REPUBLIKA.CO.ID, JAKARTA — Pemerintah daerah (pemda) berlomba-lomba menghabiskan APBD untuk anggaran belanja pegawai, bukan belanja modal dan infrastruktur. Jurubicara Kemendagri Reydonnizar Moenok Senin (11/7) mengatakan, untuk kepala daerah—gubernur dan wakil gubernur (wagub), bupati dan wakil bupati (wabup), serta wali kota dan wakil wali kota (wawali) persoalannya berbeda dengan pejabat pemerintahan.
Itu karena kepala daerah adalah jabatan politis. Menurut Reydonnizar, gaji pokok gubernur dan wagub sekitar Rp 3 juta serta bupati dan wabup, walikota dan wawali Rp 2,1 juta.
Namun secara keseluruhan, sambung dia, take home pay gubernur dan wagub sekitar Rp 8 juta. Adapun untuk bupati dan wabup, serta wali kota dan wawali Rp 6,2 juta. Meski terlihat kecil, kata Reydonnizar, kepala daerah masih memperoleh pendapatan lain di luar gaji.
Hal itu mengacu pada PP Nomor 69 Tahun 2010 tentang Tata Cara Pemberian dan Pemanfaatan Insentif Pemungutan Pajak Daerah dan Retribusi Daerah. Dari pemungutan pajak masyarakat itu, kata dia, hasilnya bisa dijadikan pendapatan tambahan kepala daerah.
Reydonnizar memberi contoh di DKI Jakarta. Gubernur dan Wagub DKI memperoleh pendapatan per bulan sebesar Rp 80 juta. Angka itu didapat dari hasil simulasi 10 kali gaji dengan mengukur kemampuan kapasitas fiskal daerah. "Pendapatan itu diperkenankan sebab ada aturannya. Tidak masalah," jelas Reydonnizar.
Yang jadi persoalan, kata dia, pemda lain yang memberi tunjangan pejabat dan kepala daerah yang nilainya sama atau mendekati Pemprov DKI. Hal itu jelas tidak mempertimbangkan batas kepatutan, beban tugas dengan rasionalisasi kemampuan keuangan daerah yang PAD-nya kecil.
Kemendagri bersama Kementerian Pendayagunaan Aparatur Negara dan Reformasi Birokrasi (Kemenpan BR), kata Reydonnizar, masih secara intensif mengkaji masalah itu.

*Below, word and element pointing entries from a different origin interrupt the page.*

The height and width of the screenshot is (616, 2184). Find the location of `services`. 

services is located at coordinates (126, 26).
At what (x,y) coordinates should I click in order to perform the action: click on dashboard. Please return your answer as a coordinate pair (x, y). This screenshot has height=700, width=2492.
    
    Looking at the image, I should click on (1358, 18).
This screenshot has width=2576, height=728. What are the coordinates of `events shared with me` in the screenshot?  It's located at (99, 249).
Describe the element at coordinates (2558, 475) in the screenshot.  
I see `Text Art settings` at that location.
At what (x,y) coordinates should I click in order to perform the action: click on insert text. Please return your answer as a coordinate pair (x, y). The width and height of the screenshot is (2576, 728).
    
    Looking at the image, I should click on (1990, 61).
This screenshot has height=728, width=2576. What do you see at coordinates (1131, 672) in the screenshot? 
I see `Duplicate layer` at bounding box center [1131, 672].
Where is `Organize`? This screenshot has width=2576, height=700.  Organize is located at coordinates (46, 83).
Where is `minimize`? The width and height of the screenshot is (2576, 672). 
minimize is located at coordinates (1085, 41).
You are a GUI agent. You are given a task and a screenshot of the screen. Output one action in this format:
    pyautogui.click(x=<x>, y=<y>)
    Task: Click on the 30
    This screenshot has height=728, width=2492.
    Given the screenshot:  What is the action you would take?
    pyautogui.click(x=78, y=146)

Pihaknya nantinya ingin terlibat dalam penyusunan APBD dan penentuan anggaran belanja pegawai.
Pasalnya sekarang kementeriannya hanya memiliki kewenangan terbatas sekedar hanya mengubah mata anggaran kegiatan untuk dipindah pada program yang lebih tepat. “Bukan kebijakan umum mengintervensi penyusunan anggaran,” jelasnya.
Kemendagri, kata dia, mendorong penataan kembali terhadap rasionalitas kemampuan keuangan daerah, dengan mengefektifkan belanja tidak langsung dan langsung. Karena dengan memperbesar belanja langsung untuk pembangunan dan perbaikan infrastruktur. Maka bisa berimbas pada besarnya keuangan fiskal daerah.
"Sehingga pemda tidak hanya mengandalkan dana alokasi umum (DAU) dari pusat semata," kata Reydonnizar.